E nesse meu presente enredo que eu chamo de mim mesmo Beethoven discute acordes com seu Jorge que se faz entender por sinais, Jack Johnson brinca de tirar alguns arranjos no violão do Caetano e o funk carioca empresta algumas de suas batidas para Adriana Calcanhoto. Zé Modesto proseia no mar agitado da história com Renato Russo e Cazuza ao fundo assiste tudo exageradamente emocionado. Roger Waters bebe umas com o Zeca enquanto o Lenine ensina a batucada brasileira para o Tio Sam. Eminen se diverte com Caju e Castanha e Madonna ensina alguns passos para Rita Lee. Os Racionais improvisam alguns versos com Bono Vox e o Quinteto em Preto e Branco comanda um partido alto com John Lennon e Elton John. Elvis Presley requebra com o axé da Bahia e a flauta chilena do Itti-Illimani acompanha o ritmo caipira da viola do Renato Teixeira. O pagode do Grupo Revelação abre espaço para as castanholas de Paco de Lucia e o Chico Buarque deixa a banda passar e faz o papel do garoto que amava os Beatles e os Rolling Stones. Zeca Baleiro come uma cocada boa com o ilustríssimo Bezerra da Silva, Nando Reis continua compondo para a Cássia Eller onde quer que ela esteja e O Teatro Mágico de cada dia comanda a orquestra sinfônica da trilha sonora do meu filme.

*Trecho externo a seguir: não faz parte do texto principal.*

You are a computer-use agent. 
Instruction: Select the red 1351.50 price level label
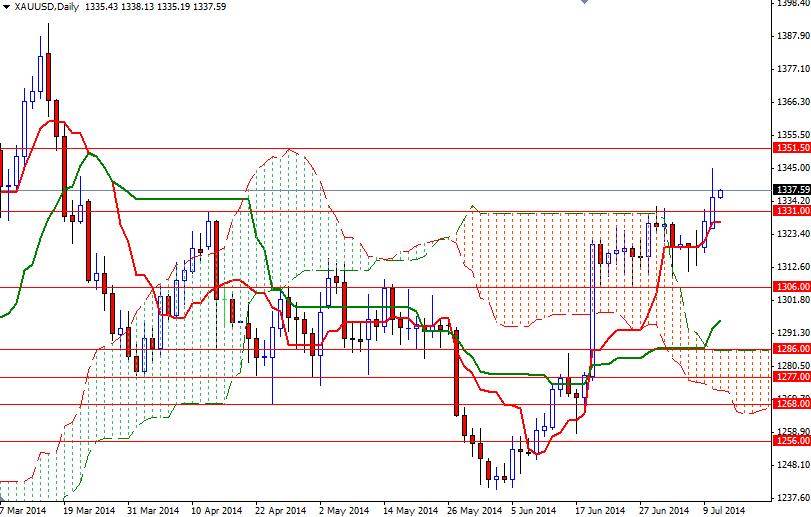pos(791,148)
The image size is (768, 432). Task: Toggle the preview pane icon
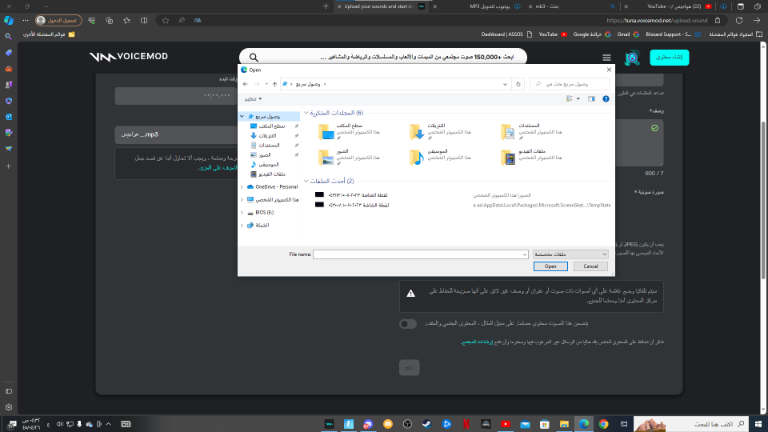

Assim no improviso, nas cenas em que eu enceno no meu cotidiano e nem me dou conta, preenchendo um vazio e fazendo da ausência o lado bom saudade. Soprando no vento com um volume na altura ambiente, assobiando a melodia e dedilhando um solo só meu. Cada um no seu tempo, cada qual no seu compasso. Trazendo respostas e deixando dúvidas, rodando a pequena esfera na estação da vida e tornando a mesma mais simples de ser ouvida.